● **SOURCE DOCUMENT**:
-*-

Is ray tracing hard or is it just me?

Started by
11 comments, last by BadEggGames 8 years, 7 months ago

Hi all

I have the humble goal of writing the most simple ray tracer possible.

No shadows or specularity, just primary rays that intersect a single sphere so I end up with a 2d circle on a plain background.

The ray tracing algorithm is simple and easy to understand, but every time I look at some code or read whatever snippet on the web I can find, I just get lost.

What are the odds of a decent programmer figuring this out without a math degree?

Does anyone know of a simple code example or an easy to follow tutorial?

I think most just assume a great deal of prerequisite knowledge and am not sure where to start.

Any info getting this done would be greatly appreciated.

Thanks

Advertisement

I'm not a graphics programmer, but in listening to people who do this often, raytracing is like pimpin'. It ain't easy. Also, based on what they say, if you know the maths, it should be most of the battle.

-*-

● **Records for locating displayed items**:
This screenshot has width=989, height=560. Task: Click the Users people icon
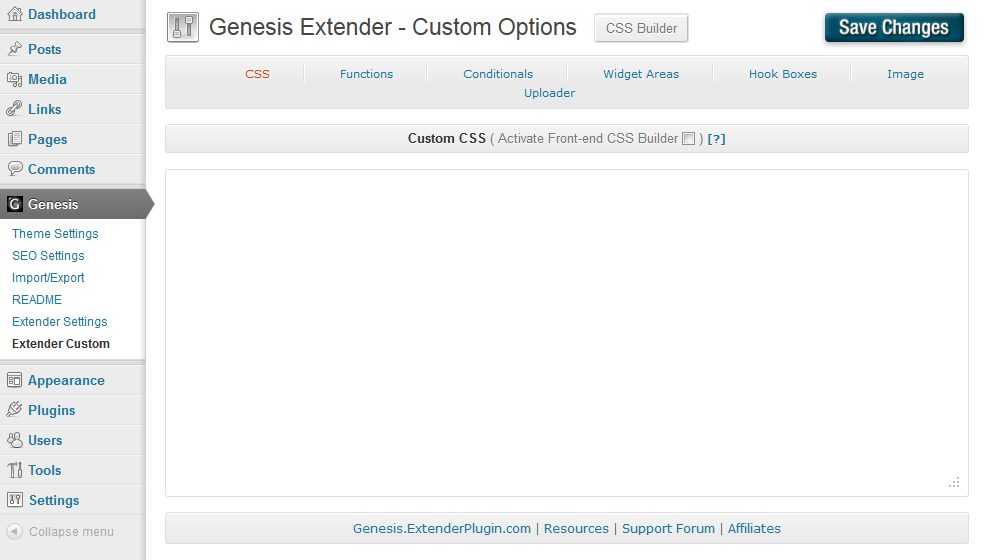point(15,440)
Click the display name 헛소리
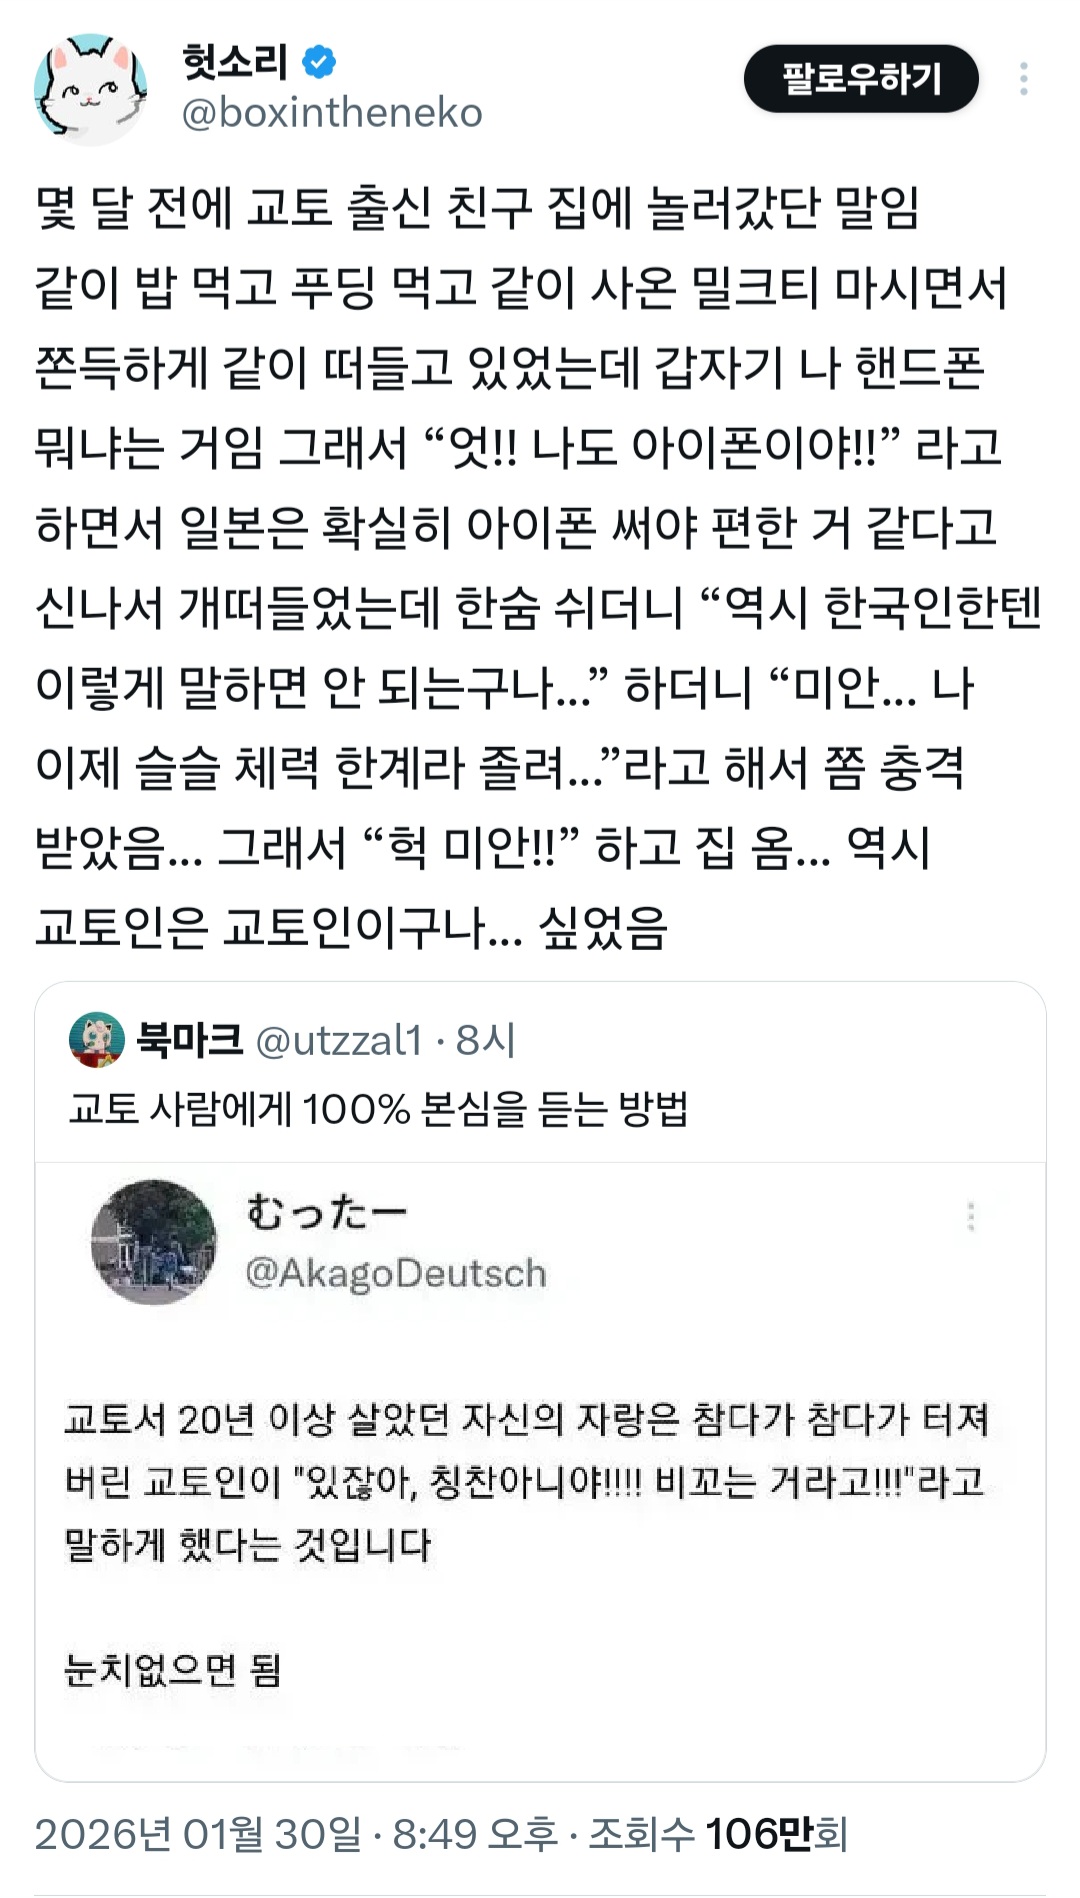The height and width of the screenshot is (1898, 1080). coord(235,62)
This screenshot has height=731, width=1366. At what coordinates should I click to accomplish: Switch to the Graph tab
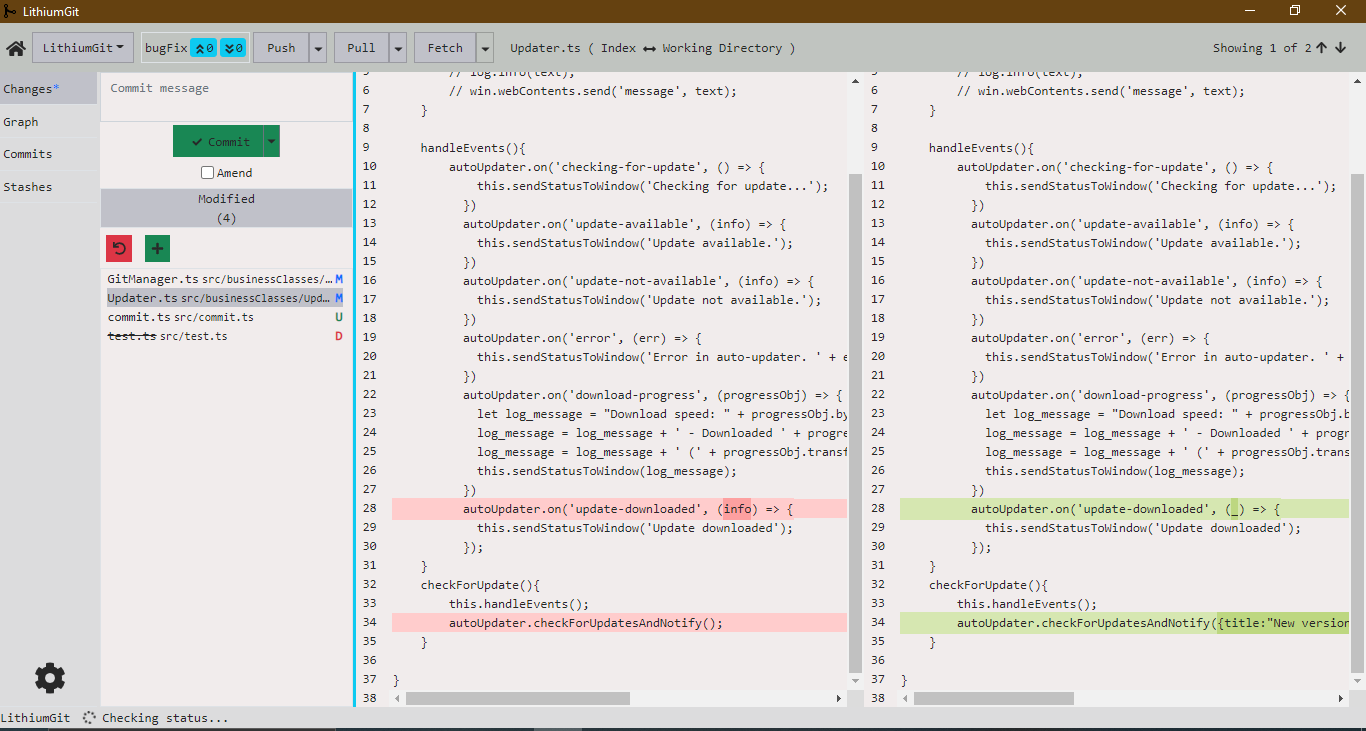point(21,122)
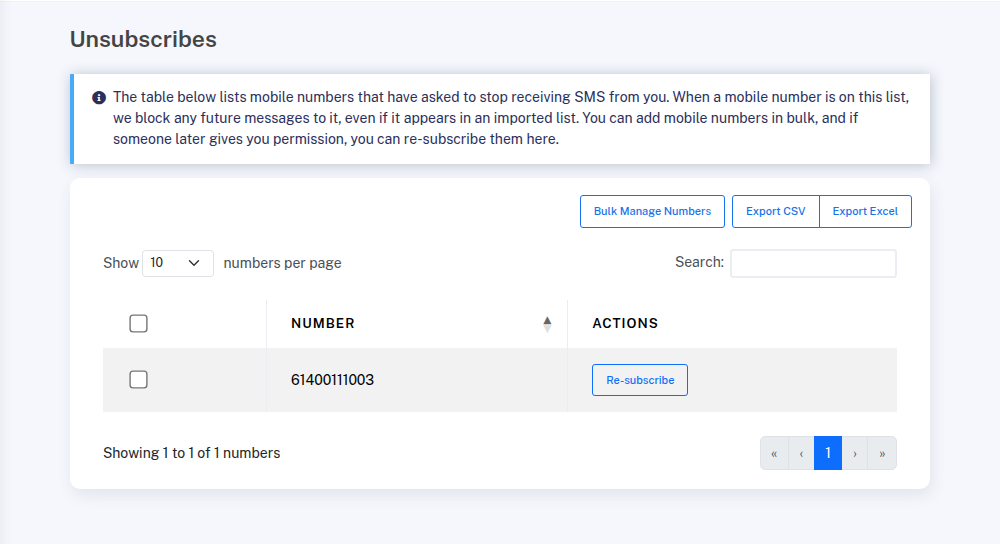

-*-

● **GIVEN INSTRUCTION 1**: In the ray tracing forum thread, what single object should the primary rays of the intended ray tracer intersect?
● **GIVEN INSTRUCTION 2**: Return the passage of the ray tracing forum thread from "I have the humble" up to and including "a math degree?", copied word for word.

● **WRITTEN SOLUTION 1**: A single sphere.

● **WRITTEN SOLUTION 2**:
I have the humble goal of writing the most simple ray tracer possible.

No shadows or specularity, just primary rays that intersect a single sphere so I end up with a 2d circle on a plain background.

The ray tracing algorithm is simple and easy to understand, but every time I look at some code or read whatever snippet on the web I can find, I just get lost.

What are the odds of a decent programmer figuring this out without a math degree?